Few single case reports of preoperative embolization of pleural or mediastinal tumors are available in the literature [1–4]. One of the main benefits of such treatment is the reduction in tumor volume that we evaluated ranging from 20% to 32% in our patients. In huge sarcomas even such a shrinking of the tumor mass could be insufficient for adequate surgical exposure. In such circumstances the only possibility left to the surgeon is preliminary piecemeal excision of the tumor. Without preoperative embolization, piecemeal removal of giant thoracic sarcomas may be unattainable because of the risk of severe or lethal bleeding. In one patient in our series, a simple open biopsy was followed by severe hemorrhage, controlled only by intrathoracic packing. Forty-eight hours after embolization, the tumor surface can be cut with the cautery without significant bleeding.

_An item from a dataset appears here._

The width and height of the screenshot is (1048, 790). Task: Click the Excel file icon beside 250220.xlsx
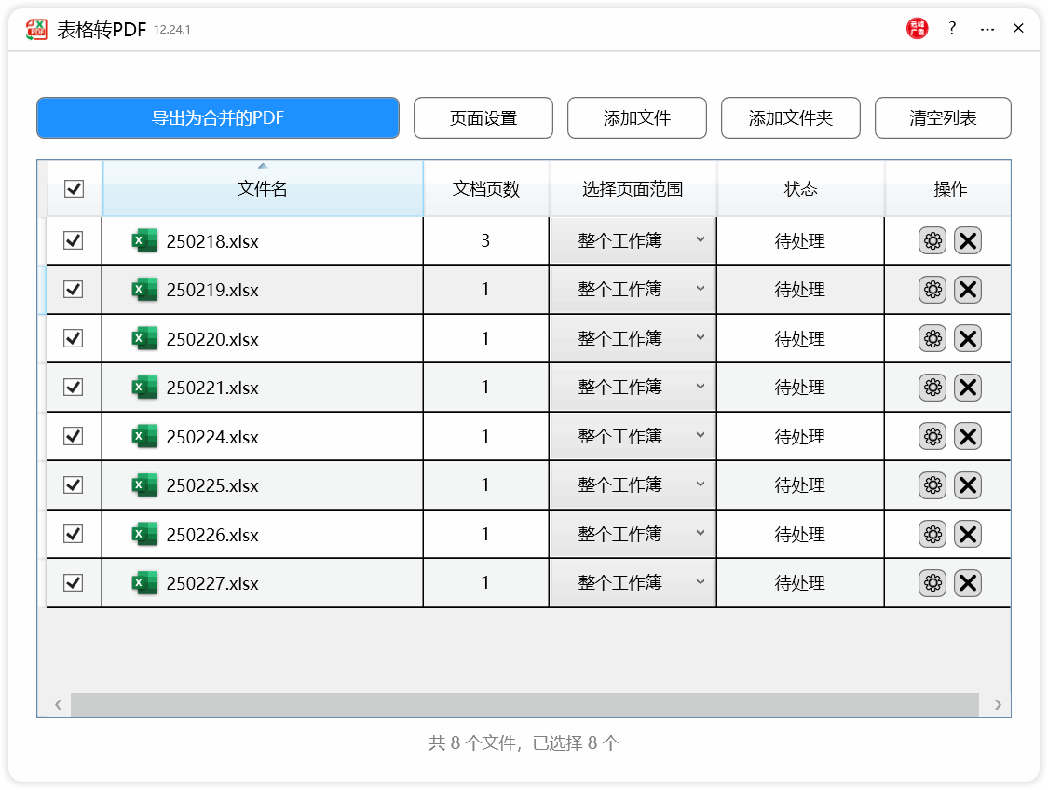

In our series, both patients treated in such fashion did not show local recurrence with a long-term follow-up. The ischemia-induced perilesional edema is the third advantage of preoperative embolization, facilitating dissection of the tumor from the adjacent structures.
Tumor vascularity must be preliminarily assessed by angio-CT scanning. In fact in a previous case of ours (bleeding giant thymoma) a CT scan performed without media contrast led to a useless angiography [5].
Complications related to embolization are mainly due to devascularization of areas adjacent to the lesion: in certain regions, such as the spine, the potential damage can be very important functionally [6]. The literature does not report complications related to embolization of intrathoracic masses, even though in one of our cases we observed transient ischemic symptoms in the left upper limb.